The thing about researching this is that it has been so damned depressing. If I had a nickel for every essay I've read entitled "Deafened Adults: Falling Between The Cracks" or some variation of the 'cracks' theme, I'd be able to head to the US and get my CI now. If I had another for every that mentioned the words "falling through/between the cracks" somewhere in the body, I'd get two.
The party line is full of defeatist assumptions. Some include:
- deafened adults will never fit in; they aren't deaf, they aren't hearing; the deaf won't accept them and the hearing won't accomodate them.
- Family and friends won't learn sign so it is a useless pursuit for the deafened adult...
- Because even if you do it will take you so long to become proficient that the largest group who use it - congenital/pediatric deaf - will never really understand you, nor you them.
- Deaf services and programs are designed for the congenitally/pediatric deaf and will often be useless to the deafened adult.

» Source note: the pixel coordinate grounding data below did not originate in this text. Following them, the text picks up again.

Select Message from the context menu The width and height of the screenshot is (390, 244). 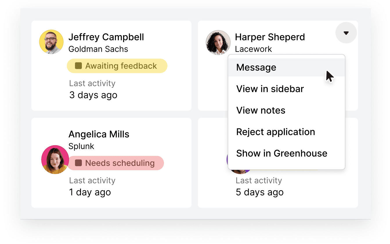coord(256,67)
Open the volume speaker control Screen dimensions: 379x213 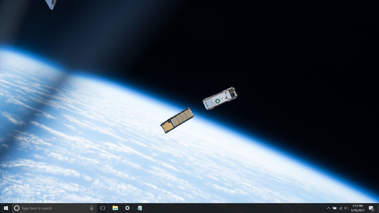point(346,208)
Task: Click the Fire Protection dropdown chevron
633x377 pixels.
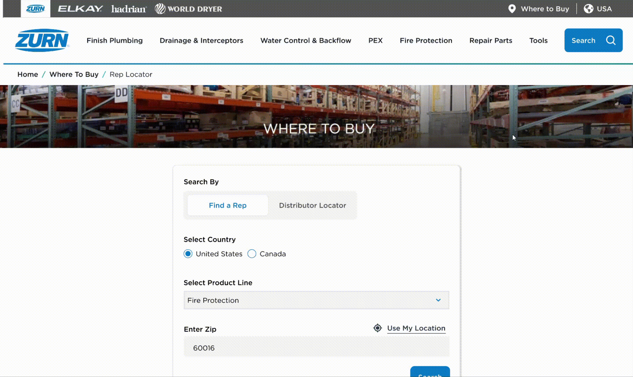Action: tap(438, 300)
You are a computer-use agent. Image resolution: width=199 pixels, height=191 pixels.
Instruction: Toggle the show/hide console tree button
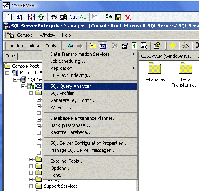point(102,46)
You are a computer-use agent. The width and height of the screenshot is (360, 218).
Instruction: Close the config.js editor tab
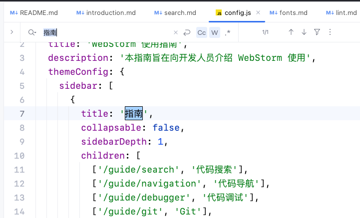pyautogui.click(x=259, y=12)
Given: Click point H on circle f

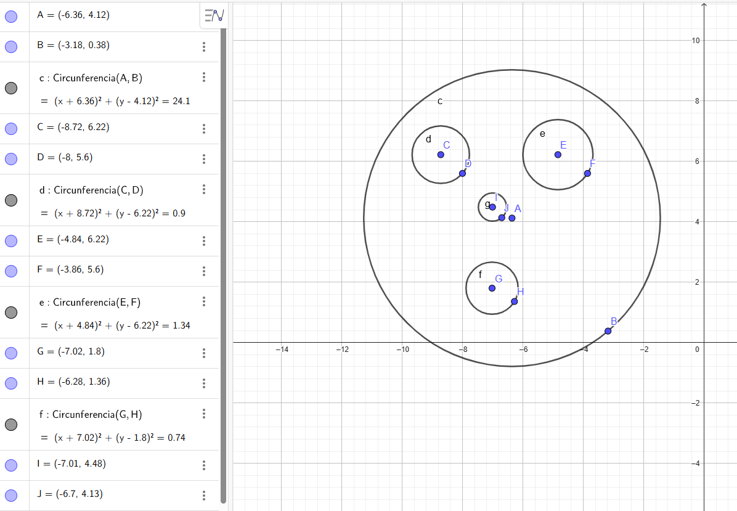Looking at the screenshot, I should [515, 301].
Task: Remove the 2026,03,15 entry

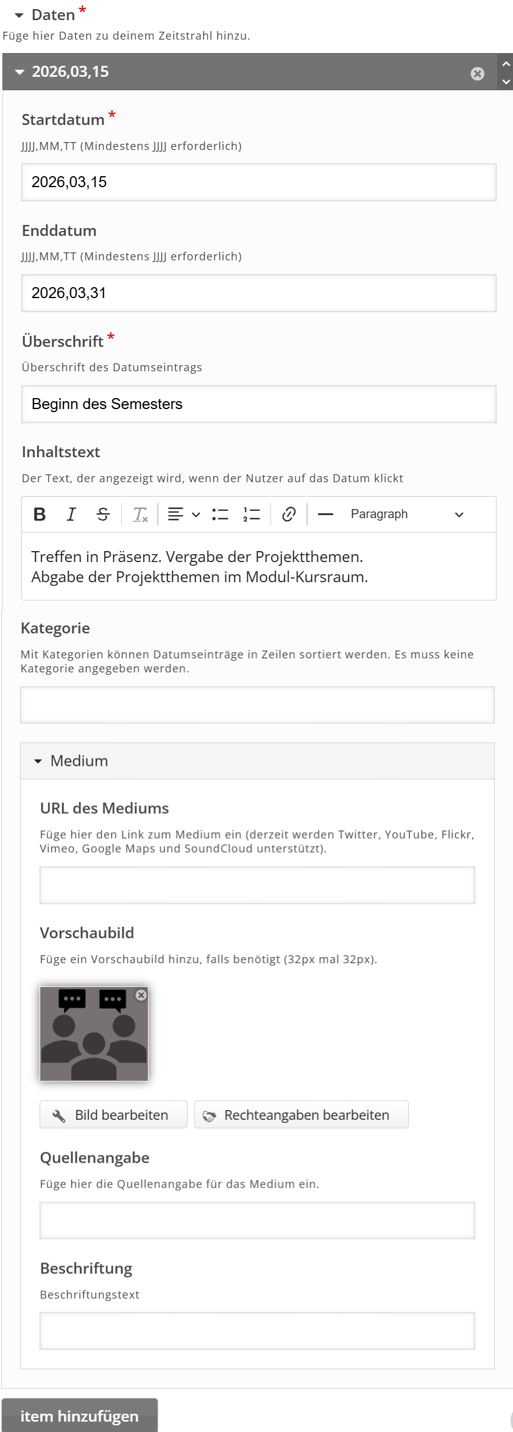Action: (x=478, y=74)
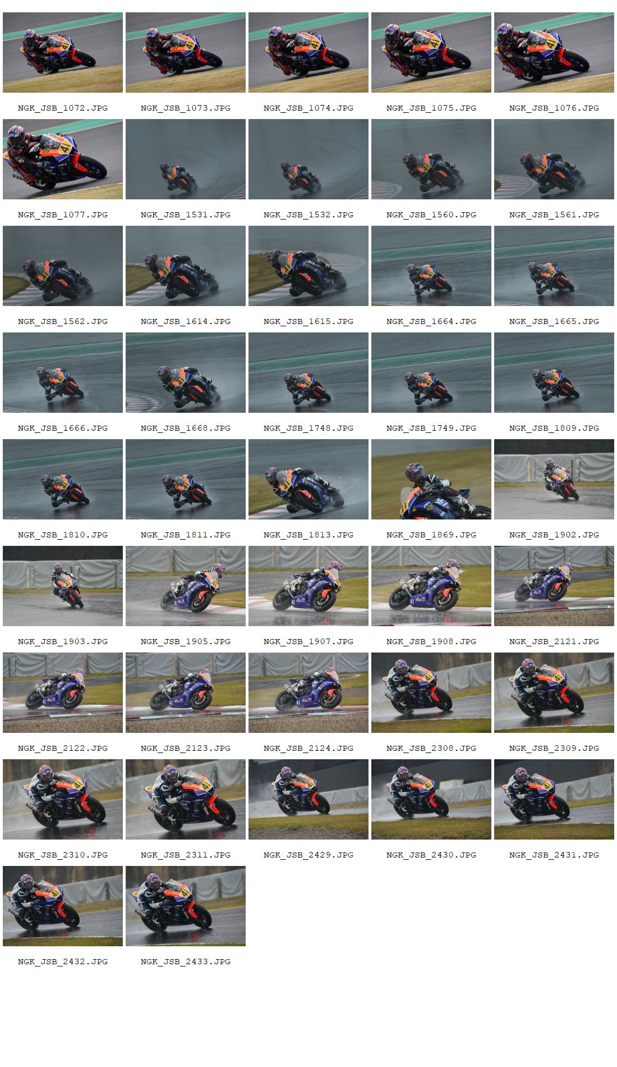Select the NGK_JSB_2432.JPG filename label

click(63, 961)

- Continuing your employment will require live interpreters or notetakers which are expensive and which your employer will resent paying for.
- Therefore, expect to change jobs, and expect to change drastically downward.
- You will eventually become isolated from family, friends and social activities. One essay I read, after listing the loss of radio, cinema, theatre, guided tours and lectures, mourned that we are even "effectively excluded from... friendly chats in a restaurant or pub..."
- Your only option - indeed, your only hope to become a member of the human family again - is to get a Cochlear Implant. (If you live in the US and don't have health insurance, this last little underlying message from the experts must be a great comfort.)
- Deaf people will hate you for having the implant; hearing people won't know how to communicate with you to facilitate its use. Small animals and children may be afraid of you.
Oh,
woe is me!
Depressing indeed, but hardly universal. My spouse and several friends are learning to sign. My friend, "Ariel", whose partner is deaf, has a wide circle of deaf friends and I have met a number of them who seem nice, helpful and patient with my signing. They're tickled pink that I am learning - it is one more person they can 'talk' to.
I certainly don't suffer from a lack of friendly chats at the restaurant or pub, even if it is via notebook and pen.
I don't understand. Is my situation
so unique? Are most deafened people out there really surrounded by cold and selfish people, the deaf who don't want them, the hearing who won't help them - even their own family and friends?
Or are many of these self-defeating prophecies written by "experts in the field" rather than deafened people? And are deafened adults repeating the patterns they have been told they will repeat, even if those patterns are from decades ago when services, programs and understanding were so different than they are now?
Oh, I'm not pretending it's easy. It has been much, much harder than I had anticipated, and I've been feeling that especially keenly lately. I am a person who is used to having my success or my failure pretty squarely in my own hands. I goof off, I screw up, it's my fault. I apply myself, I do the job, I am used to succeeding. I'm not keen on having a factor which I can't control gum up the machinery.
I am glad I am a person who does a lot of research when faced with a new challenge. I am also glad that I am an one who is pretty good at sifting "what must be expected and taken into account" from "self-defeating prophecy". Some control over my life may have been taken from me, but it is ceded grudgingly, and I am hanging on to every bit that's left.